• Work instruction
Reproduce the records below exactly as shown.

....

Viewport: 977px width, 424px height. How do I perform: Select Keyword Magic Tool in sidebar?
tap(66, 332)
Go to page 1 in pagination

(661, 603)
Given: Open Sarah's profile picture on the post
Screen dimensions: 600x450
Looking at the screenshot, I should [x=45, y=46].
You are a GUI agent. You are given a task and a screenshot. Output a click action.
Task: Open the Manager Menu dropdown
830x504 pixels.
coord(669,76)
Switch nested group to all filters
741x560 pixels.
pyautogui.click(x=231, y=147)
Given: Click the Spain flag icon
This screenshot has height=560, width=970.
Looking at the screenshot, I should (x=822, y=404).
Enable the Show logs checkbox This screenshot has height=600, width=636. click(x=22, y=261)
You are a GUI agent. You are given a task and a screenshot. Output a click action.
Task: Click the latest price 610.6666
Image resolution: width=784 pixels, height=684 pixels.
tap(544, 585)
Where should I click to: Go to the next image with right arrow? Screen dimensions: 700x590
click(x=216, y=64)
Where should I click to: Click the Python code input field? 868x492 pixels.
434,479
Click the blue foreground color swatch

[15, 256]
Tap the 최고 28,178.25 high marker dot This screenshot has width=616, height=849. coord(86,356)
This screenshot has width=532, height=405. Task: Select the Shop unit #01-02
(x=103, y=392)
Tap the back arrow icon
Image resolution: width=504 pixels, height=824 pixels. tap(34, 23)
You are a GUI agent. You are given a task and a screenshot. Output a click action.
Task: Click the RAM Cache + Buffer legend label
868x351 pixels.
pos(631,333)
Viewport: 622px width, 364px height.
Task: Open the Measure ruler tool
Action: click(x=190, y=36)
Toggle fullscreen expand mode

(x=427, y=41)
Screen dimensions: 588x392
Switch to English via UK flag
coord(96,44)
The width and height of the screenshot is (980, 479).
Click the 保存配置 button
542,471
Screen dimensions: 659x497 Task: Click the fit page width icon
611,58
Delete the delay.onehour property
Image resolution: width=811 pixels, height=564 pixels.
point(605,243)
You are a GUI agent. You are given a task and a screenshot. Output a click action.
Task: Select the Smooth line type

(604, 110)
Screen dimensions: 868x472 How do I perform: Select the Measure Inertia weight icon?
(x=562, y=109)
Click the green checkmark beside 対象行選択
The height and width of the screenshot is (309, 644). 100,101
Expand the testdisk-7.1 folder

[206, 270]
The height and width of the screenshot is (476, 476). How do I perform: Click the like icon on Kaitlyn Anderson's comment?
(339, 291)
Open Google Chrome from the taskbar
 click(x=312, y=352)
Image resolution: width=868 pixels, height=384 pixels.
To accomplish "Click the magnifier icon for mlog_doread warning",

....

• Completed exercise
Viewport: 977px width, 424px height. How do I perform: Select Keyword Magic Tool in sidebar?
tap(66, 332)
Go to page 1 in pagination

(661, 603)
Given: Open Sarah's profile picture on the post
Screen dimensions: 600x450
Looking at the screenshot, I should [x=45, y=46].
You are a GUI agent. You are given a task and a screenshot. Output a click action.
Task: Open the Manager Menu dropdown
830x504 pixels.
coord(669,76)
Switch nested group to all filters
741x560 pixels.
pyautogui.click(x=231, y=147)
Given: Click the Spain flag icon
This screenshot has height=560, width=970.
Looking at the screenshot, I should (x=822, y=404).
Enable the Show logs checkbox This screenshot has height=600, width=636. click(x=22, y=261)
You are a GUI agent. You are given a task and a screenshot. Output a click action.
Task: Click the latest price 610.6666
Image resolution: width=784 pixels, height=684 pixels.
tap(544, 585)
Where should I click to: Go to the next image with right arrow? Screen dimensions: 700x590
click(x=216, y=64)
Where should I click to: Click the Python code input field? 868x492 pixels.
434,479
Click the blue foreground color swatch

[15, 256]
Tap the 최고 28,178.25 high marker dot This screenshot has width=616, height=849. coord(86,356)
This screenshot has width=532, height=405. Task: Select the Shop unit #01-02
(x=103, y=392)
Tap the back arrow icon
Image resolution: width=504 pixels, height=824 pixels. tap(34, 23)
You are a GUI agent. You are given a task and a screenshot. Output a click action.
Task: Click the RAM Cache + Buffer legend label
868x351 pixels.
pos(631,333)
Viewport: 622px width, 364px height.
Task: Open the Measure ruler tool
Action: click(x=190, y=36)
Toggle fullscreen expand mode

(x=427, y=41)
Screen dimensions: 588x392
Switch to English via UK flag
coord(96,44)
The width and height of the screenshot is (980, 479).
Click the 保存配置 button
542,471
Screen dimensions: 659x497 Task: Click the fit page width icon
611,58
Delete the delay.onehour property
Image resolution: width=811 pixels, height=564 pixels.
point(605,243)
You are a GUI agent. You are given a task and a screenshot. Output a click action.
Task: Select the Smooth line type

(604, 110)
Screen dimensions: 868x472 How do I perform: Select the Measure Inertia weight icon?
(x=562, y=109)
Click the green checkmark beside 対象行選択
The height and width of the screenshot is (309, 644). 100,101
Expand the testdisk-7.1 folder

[206, 270]
The height and width of the screenshot is (476, 476). How do I perform: Click the like icon on Kaitlyn Anderson's comment?
(339, 291)
Open Google Chrome from the taskbar
 click(x=312, y=352)
Image resolution: width=868 pixels, height=384 pixels.
To accomplish "Click the magnifier icon for mlog_doread warning",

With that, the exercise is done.